The height of a person is a random variable with variance $\leq 5$ square inches. According to Mr. Chebyshev, how many people do we need to sample to ensure that the sample mean is at most $1$ inch away from the distribution mean with probability $\geq 95$%?
According to Chebyshev’s inequality,
$$P(|X-\mu| \leq \alpha) \geq \sigma^2/\alpha^2.$$
In my case I have $\alpha=1$.
But I am not able to understand how to apply this formula into the question.
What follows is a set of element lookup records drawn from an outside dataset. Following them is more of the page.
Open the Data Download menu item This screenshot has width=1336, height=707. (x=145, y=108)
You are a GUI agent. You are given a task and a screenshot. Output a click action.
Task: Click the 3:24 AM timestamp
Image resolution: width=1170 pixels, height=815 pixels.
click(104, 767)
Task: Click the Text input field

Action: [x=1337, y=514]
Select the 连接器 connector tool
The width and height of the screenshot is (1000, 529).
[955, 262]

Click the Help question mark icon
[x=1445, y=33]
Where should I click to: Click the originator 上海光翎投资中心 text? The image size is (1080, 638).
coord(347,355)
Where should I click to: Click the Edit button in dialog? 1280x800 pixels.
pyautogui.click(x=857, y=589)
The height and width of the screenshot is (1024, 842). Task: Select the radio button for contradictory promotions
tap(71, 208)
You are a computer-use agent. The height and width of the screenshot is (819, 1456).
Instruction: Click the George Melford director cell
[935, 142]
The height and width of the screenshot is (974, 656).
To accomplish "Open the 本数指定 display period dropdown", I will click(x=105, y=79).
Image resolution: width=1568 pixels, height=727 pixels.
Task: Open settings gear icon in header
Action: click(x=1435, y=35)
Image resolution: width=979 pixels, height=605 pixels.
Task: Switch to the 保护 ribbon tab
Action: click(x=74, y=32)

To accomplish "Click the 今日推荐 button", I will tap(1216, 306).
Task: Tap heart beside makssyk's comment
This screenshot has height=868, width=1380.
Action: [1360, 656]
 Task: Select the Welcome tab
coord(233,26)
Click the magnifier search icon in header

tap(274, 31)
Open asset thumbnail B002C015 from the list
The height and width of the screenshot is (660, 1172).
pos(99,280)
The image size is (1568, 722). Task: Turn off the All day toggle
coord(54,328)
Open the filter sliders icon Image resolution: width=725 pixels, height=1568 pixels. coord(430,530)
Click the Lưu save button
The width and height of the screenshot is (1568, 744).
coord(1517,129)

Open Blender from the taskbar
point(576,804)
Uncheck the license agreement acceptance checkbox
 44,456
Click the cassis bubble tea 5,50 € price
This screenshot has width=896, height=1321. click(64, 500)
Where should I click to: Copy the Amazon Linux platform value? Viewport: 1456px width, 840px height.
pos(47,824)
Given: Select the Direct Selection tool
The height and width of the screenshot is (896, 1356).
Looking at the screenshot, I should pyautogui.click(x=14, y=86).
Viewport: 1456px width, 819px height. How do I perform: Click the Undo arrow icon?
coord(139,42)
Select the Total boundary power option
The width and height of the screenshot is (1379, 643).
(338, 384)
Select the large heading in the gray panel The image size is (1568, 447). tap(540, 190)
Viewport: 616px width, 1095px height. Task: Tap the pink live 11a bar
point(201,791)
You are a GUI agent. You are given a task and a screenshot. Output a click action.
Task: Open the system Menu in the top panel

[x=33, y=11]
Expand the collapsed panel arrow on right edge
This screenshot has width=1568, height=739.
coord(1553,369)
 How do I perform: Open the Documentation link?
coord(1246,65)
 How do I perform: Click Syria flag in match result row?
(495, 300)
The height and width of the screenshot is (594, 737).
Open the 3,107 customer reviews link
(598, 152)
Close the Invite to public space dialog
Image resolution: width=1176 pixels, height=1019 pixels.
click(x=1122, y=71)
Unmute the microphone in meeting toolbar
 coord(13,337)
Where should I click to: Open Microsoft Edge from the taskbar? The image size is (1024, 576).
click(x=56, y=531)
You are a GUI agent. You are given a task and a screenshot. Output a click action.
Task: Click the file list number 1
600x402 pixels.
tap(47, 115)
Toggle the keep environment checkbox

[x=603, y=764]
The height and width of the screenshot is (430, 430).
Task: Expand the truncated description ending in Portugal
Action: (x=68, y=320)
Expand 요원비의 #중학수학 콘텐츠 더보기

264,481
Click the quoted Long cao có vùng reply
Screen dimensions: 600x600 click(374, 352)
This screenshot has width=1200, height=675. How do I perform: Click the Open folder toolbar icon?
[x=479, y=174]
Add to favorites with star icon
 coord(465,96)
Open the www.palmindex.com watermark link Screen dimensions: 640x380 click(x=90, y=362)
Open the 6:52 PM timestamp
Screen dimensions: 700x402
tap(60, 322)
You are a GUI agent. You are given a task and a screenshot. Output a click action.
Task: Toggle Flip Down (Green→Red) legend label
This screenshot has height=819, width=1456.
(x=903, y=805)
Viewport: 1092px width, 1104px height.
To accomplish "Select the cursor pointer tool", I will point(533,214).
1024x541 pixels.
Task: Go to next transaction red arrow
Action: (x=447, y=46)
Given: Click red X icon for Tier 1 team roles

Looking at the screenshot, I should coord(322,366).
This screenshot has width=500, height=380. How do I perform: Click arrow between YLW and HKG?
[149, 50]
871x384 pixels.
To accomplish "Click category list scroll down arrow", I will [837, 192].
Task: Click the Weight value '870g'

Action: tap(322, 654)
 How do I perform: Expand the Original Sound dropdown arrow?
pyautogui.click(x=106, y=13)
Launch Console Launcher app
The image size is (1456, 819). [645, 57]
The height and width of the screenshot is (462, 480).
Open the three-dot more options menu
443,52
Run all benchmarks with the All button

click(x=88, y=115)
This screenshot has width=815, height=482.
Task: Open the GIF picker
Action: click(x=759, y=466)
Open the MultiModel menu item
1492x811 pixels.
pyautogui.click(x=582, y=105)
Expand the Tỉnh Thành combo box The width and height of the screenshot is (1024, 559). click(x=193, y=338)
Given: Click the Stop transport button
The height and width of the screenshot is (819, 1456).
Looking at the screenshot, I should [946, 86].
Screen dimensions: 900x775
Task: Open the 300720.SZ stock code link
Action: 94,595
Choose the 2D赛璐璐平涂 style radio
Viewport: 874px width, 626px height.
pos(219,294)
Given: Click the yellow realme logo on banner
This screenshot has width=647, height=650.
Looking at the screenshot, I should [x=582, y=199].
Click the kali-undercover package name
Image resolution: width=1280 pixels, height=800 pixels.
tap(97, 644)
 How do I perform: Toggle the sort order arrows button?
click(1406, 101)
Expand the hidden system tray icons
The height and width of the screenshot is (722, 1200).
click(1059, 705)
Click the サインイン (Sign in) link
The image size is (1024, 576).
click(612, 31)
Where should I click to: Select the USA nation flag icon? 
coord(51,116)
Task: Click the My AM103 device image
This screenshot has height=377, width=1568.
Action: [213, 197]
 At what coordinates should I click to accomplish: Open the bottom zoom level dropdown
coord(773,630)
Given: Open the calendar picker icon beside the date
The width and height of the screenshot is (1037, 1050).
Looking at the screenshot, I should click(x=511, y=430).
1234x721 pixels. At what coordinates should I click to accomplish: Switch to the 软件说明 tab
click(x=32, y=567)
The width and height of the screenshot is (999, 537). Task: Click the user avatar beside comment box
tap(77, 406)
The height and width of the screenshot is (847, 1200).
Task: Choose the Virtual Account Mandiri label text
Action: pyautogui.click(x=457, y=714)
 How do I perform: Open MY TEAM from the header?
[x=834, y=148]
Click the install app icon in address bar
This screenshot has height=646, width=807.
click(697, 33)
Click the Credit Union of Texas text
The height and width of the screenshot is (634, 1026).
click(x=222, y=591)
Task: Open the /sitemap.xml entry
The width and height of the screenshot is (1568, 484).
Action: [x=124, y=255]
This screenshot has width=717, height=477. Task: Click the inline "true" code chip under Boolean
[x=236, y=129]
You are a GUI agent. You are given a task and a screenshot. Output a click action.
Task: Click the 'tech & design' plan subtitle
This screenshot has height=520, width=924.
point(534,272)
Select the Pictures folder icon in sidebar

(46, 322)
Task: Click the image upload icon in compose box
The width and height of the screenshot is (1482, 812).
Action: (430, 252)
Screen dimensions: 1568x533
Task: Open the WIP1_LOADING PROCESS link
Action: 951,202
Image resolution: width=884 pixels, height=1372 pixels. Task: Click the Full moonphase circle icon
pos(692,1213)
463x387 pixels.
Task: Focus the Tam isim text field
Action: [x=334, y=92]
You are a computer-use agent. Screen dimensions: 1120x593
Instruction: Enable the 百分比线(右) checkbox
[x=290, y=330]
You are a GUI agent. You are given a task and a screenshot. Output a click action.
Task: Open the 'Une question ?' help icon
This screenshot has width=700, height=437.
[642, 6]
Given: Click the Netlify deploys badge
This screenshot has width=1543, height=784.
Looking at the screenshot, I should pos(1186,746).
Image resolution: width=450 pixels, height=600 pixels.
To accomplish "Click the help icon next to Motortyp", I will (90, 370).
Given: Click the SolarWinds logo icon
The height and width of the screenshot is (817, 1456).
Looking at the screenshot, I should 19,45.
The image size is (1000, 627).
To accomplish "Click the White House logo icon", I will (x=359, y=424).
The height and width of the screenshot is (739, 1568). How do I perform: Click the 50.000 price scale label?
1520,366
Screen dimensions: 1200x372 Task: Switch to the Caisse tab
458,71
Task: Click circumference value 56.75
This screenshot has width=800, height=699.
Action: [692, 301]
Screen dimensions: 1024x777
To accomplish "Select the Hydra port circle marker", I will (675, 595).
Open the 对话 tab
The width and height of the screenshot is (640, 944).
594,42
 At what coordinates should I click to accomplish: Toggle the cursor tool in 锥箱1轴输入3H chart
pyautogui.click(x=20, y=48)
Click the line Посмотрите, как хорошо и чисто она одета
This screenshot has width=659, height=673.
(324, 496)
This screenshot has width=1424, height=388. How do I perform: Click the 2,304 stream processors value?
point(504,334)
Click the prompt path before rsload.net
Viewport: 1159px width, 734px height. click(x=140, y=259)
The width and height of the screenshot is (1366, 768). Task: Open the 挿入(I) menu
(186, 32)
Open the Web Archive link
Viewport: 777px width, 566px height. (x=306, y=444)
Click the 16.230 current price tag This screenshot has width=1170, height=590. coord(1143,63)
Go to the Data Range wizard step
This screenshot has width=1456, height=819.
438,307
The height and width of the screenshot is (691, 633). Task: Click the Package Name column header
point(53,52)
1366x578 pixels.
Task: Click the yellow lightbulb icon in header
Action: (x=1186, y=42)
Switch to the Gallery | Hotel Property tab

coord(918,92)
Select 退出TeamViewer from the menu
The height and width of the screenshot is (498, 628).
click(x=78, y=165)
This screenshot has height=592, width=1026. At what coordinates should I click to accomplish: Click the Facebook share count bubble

Chebyshev's inequality is of the form $\newcommand{\Var}{\operatorname{Var}}$ $\newcommand{\E}{\operatorname{E}}$ $\def\Xbar{\,\overline{\!X}}$
$$P(|Y-\E(Y)| \geq \alpha) \leq \dfrac{\Var(Y)}{\alpha^2},$$ where $Y$ is a random variable. (Please note that the $\geq$ and $\leq$ are reversed as to how you typed them.) But as stated in your question, you are not to apply Chebyshev to a single random variable but rather a sample mean (i.e., a mean of random samples) $$Y=\Xbar=\frac{X_1+\dots+X_n}{n}$$ where $X$ is a random variable (the height of a person) and the $X_1$, $\ldots$, $X_n$ are just $n$ numbers generated by $X$ at distinct times. It so happens that the $X_1$, $\ldots$, $X_n$ can be treated as independent, identically distributed random variables, and by the properties of expectation and variance we have
\begin{align*} \E(\Xbar) &= \E\left(\frac{X_1+\dots+X_n}{n}\right)\\ &=\frac{\E(X_1)+\dots+\E(X_n)}{n}\\ &=\frac{n\E(X_1)}{n}\\ &=\E(X);\\ \Var(\Xbar) &= \Var\left(\frac{X_1+\dots+X_n}{n}\right)\\ &=\frac{\Var(X_1)+\dots+\Var(X_n)}{n^2}\\ &=\frac{n\Var(X_1)}{n^2}\\ &=\tfrac{1}{n} \Var(X). \end{align*}
Then the Chebyshev's inequality for $Y=\Xbar$ takes the form $$P(|\Xbar-\E(X)| \geq \alpha) \leq \dfrac{\Var(X)}{n\ \alpha^2},$$ and you can plug in your values. But since you want the probability of the "$\leq$" case, the inequality yelds $$P(|\Xbar-\E(X)| < \alpha) = 1 - P(|\Xbar-\E(X)| \geq \alpha) \geq 1 -\dfrac{\Var(X)}{n\ \alpha^2}.$$
P.S.: It is a little bit odd that your desired probability is $\geq 95$% rather than just $=95$%, since that would yield $$0.95 \leq P(|\Xbar-\E(X)| < \alpha) \geq 1 -\dfrac{\Var(X)}{n\ \alpha^2}.$$ Then, there is no way to actually relate the leftmost side with the rightmost side.
P.S. $\boldsymbol 2$: Never mind the P.S. (which was a confussion all on my own); this answer suggests relating all the quantities as $$P(|\Xbar-\E(X)| < \alpha) \geq 1 -\dfrac{\Var(X)}{n\ \alpha^2} \geq 1 -\dfrac{5}{n\ \alpha^2} \geq 0.95$$ since $1 -\Var(X)/n\alpha^2$ is an increasing function on $\alpha$.